## Task requirements
Render every line of the material as a Markdown table with the columns Row and Line, numbering each row and skipping blank lines. Omit the pictures from the table.

## Provided entries
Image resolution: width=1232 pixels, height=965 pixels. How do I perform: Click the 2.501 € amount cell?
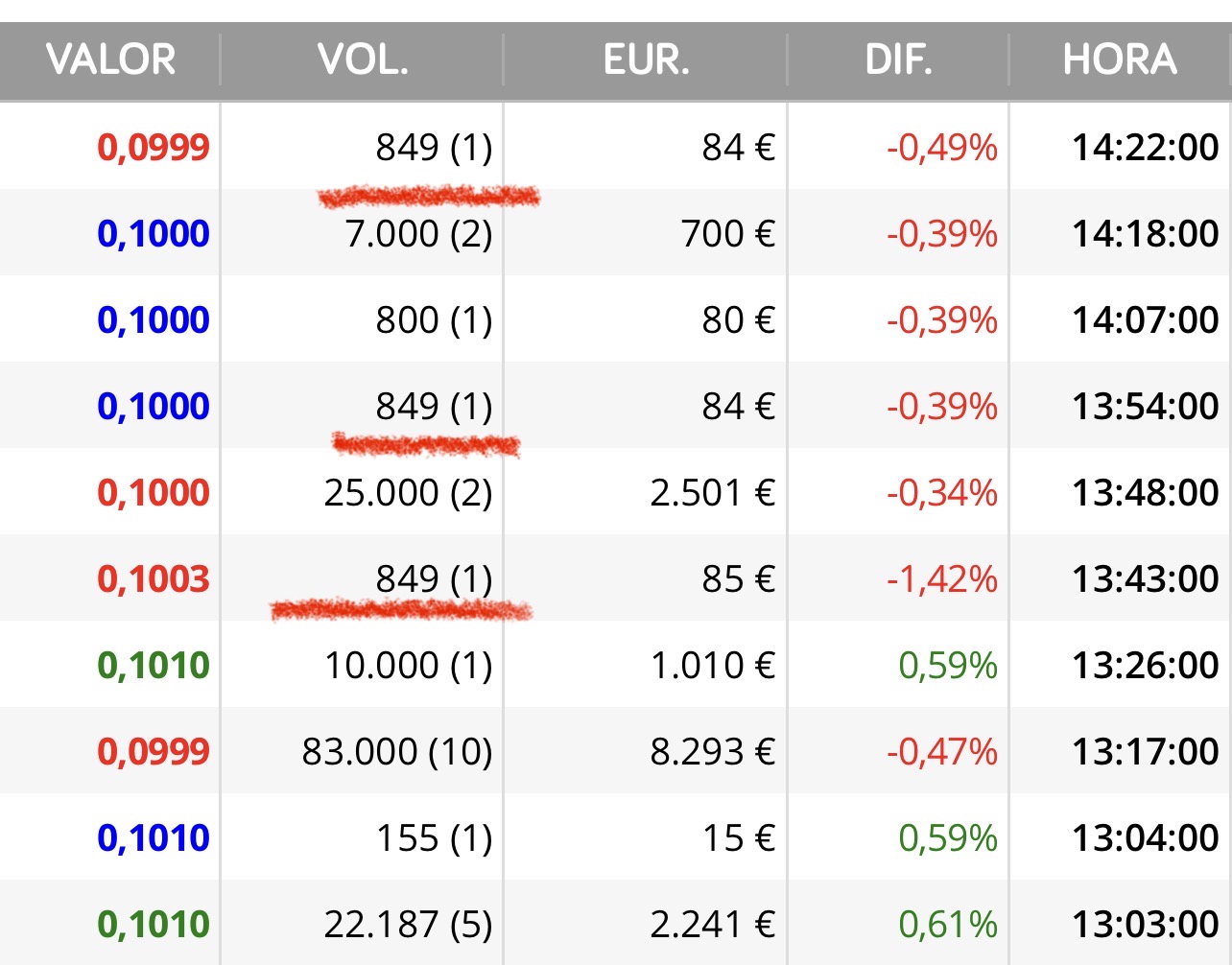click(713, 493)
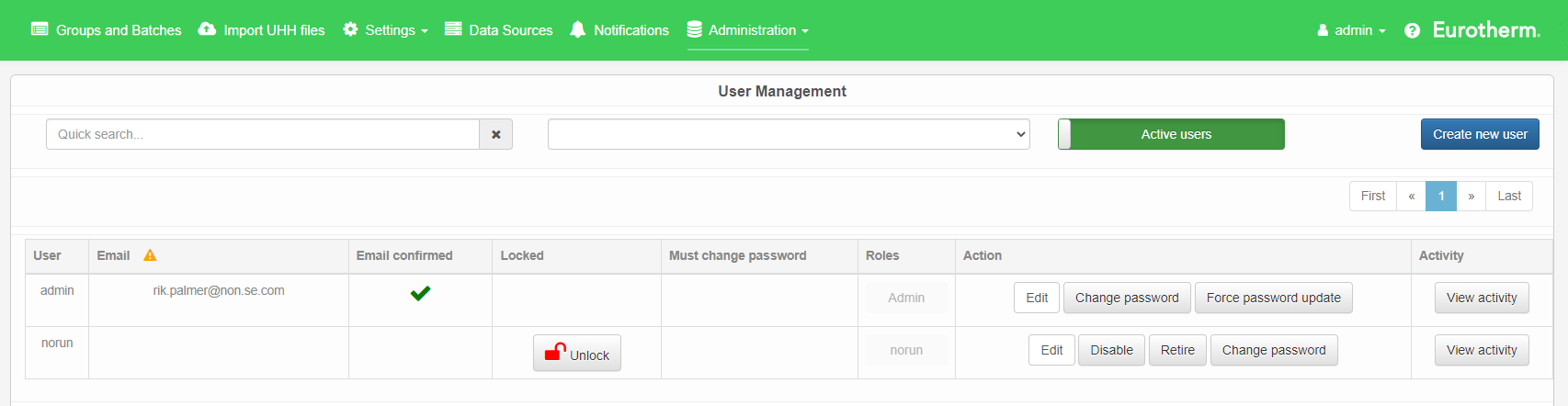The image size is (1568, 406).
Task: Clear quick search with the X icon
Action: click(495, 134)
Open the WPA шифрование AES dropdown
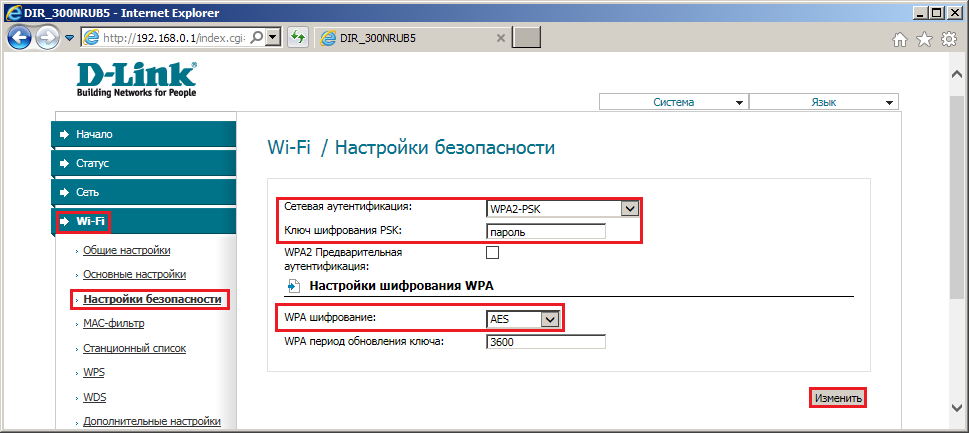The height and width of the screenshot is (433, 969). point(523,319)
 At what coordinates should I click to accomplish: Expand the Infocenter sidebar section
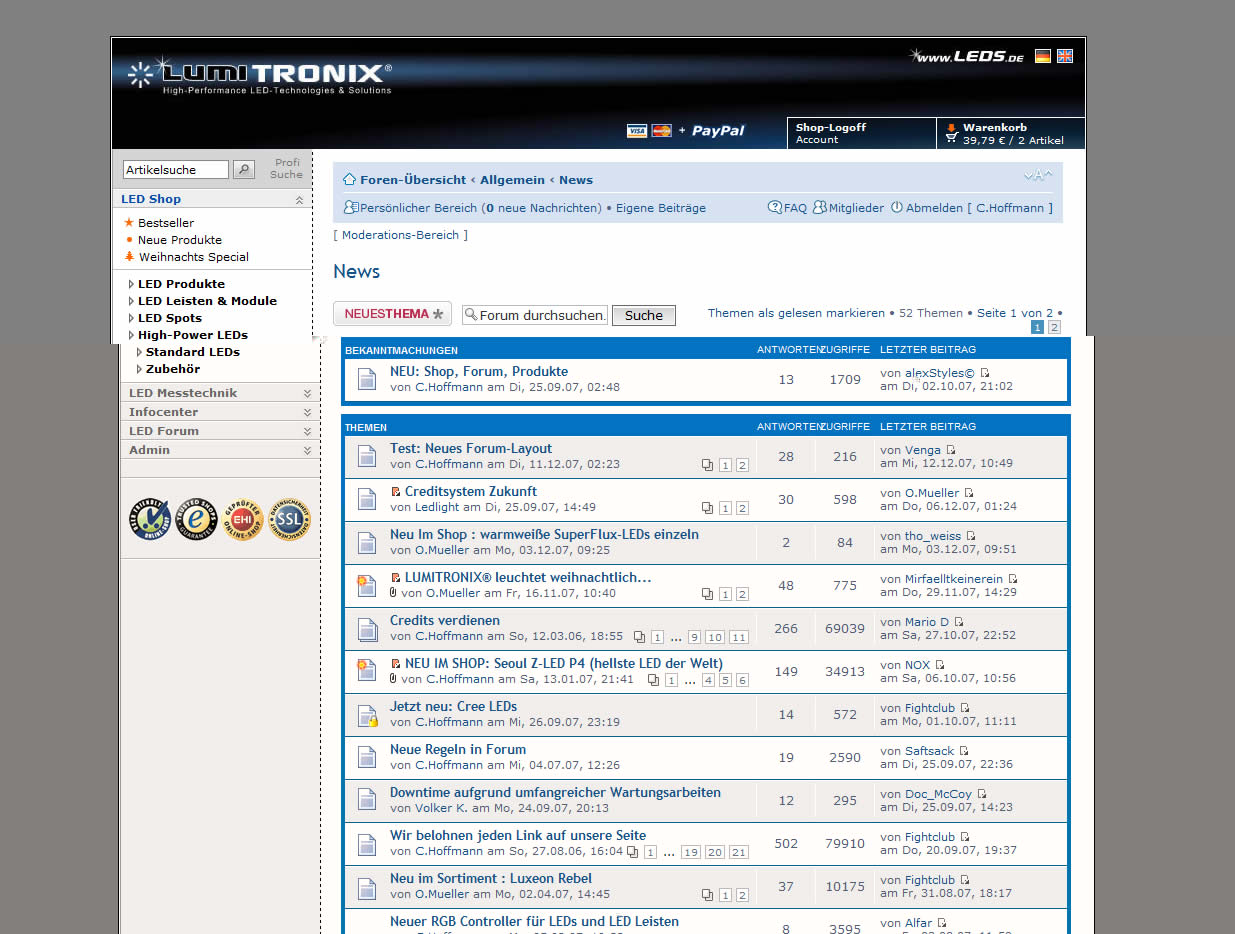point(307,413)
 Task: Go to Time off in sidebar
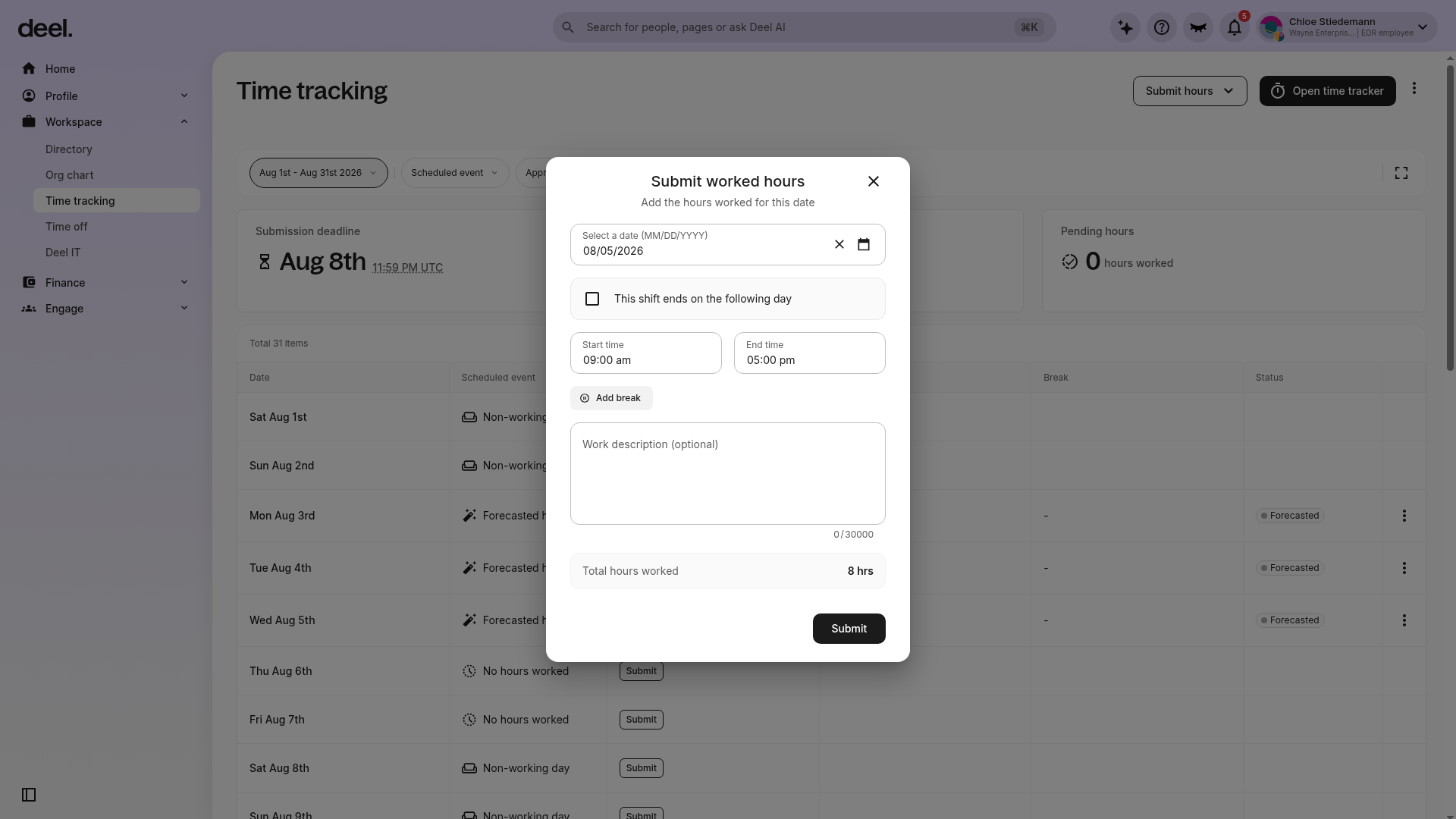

## Task answer
| Row | Line |
|---|---|
| 1 | Image resolution: width=1232 pixels, height=965 pixels. How do I perform: Click the 2.501 € amount cell? |
| 2 | click(713, 493) |
| 3 | The image size is (1568, 406). |
| 4 | Task: Clear quick search with the X icon |
| 5 | Action: click(495, 134) |
| 6 | Open the WPA шифрование AES dropdown |
| 7 | The height and width of the screenshot is (433, 969). point(523,319) |
| 8 |  At what coordinates should I click to accomplish: Expand the Infocenter sidebar section |
| 9 | point(307,413) |
| 10 |  Task: Go to Time off in sidebar |